Rogers Peak Lake and Heart Lake (Iceberg Lakes)

Trip length – 8.7 miles + (depends if you continue on to Iceberg Lakes over-look)
Elevation gain – 2,099 ft to Heart Lake
James Peak Wilderness

 

TIP: We set out to do the Iceberg Lakes hike, which includes Rogers Peak Lake and Heart Lake, however, due to inclement weather we stayed at the lake below Rogers Pass and the CDT (Rogers Pass Lake).

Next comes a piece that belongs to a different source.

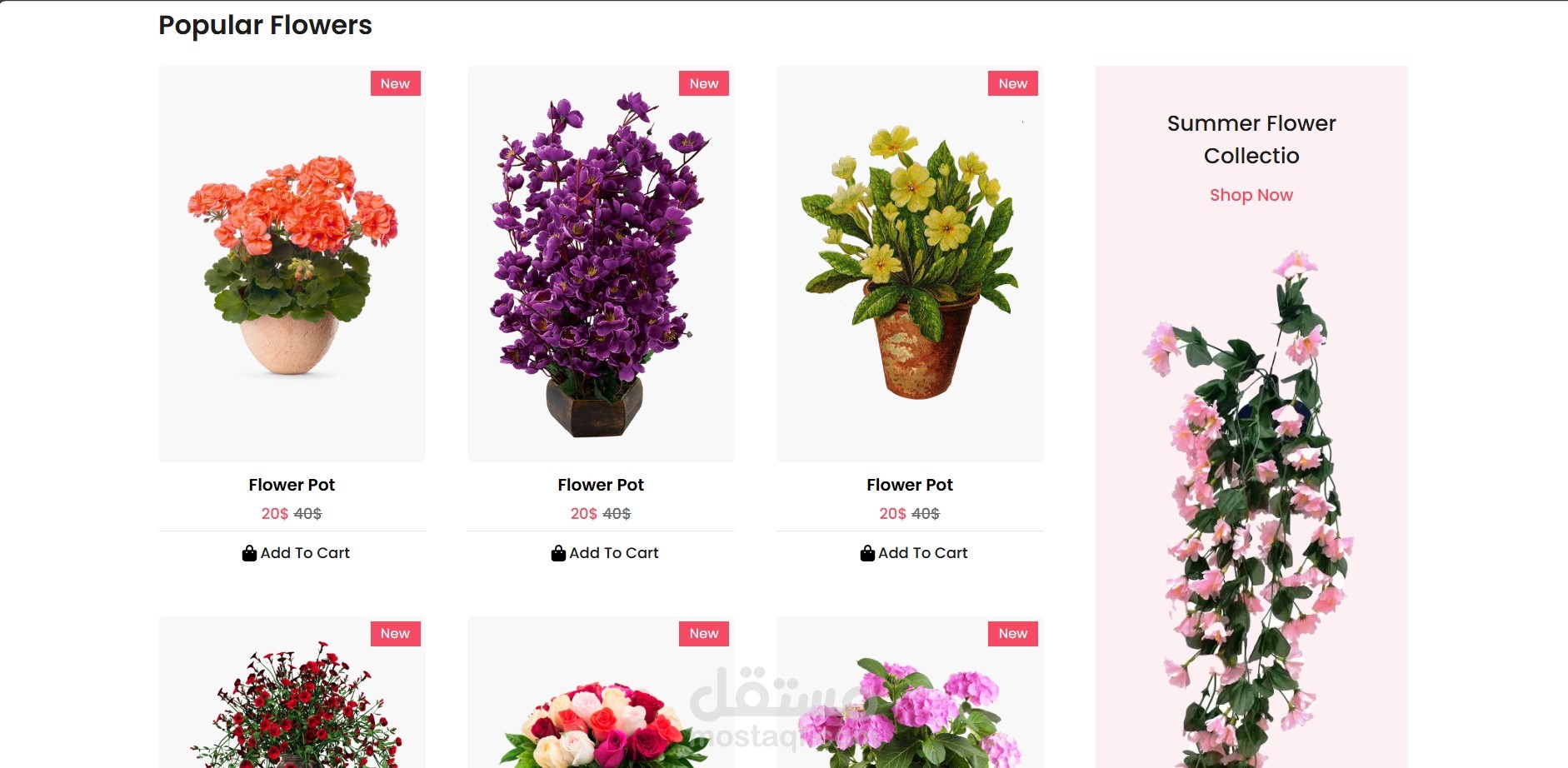Screen dimensions: 1568x768
Task: Click the cart bag icon under yellow primrose
Action: [x=867, y=553]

By the time I got home Friday from work the crew of three was waiting for me: Mike, Sara, and her Pops. We hastily packed the car and hit the road. It was a fun drive going up highway 72 to 119, which consisted of curvy, evergreen lined roads following the creek into the sunset. I surprisingly was the only one who was familiar with this route through the canyon as I had done it a few weeks back on the new motorcycle one Sunday morning. We made it to the bustling metropolis of Rollinsville, population of 181 per a 2010 census. The town was bitchin to say the least: a handful of rustic old wooden buildings, grub, a pharmacy, $2 PBRs, and foosball at the Stage Stop. After grabbing one last solid meal, we headed down the 8.2 miles of dirt track to the trailhead.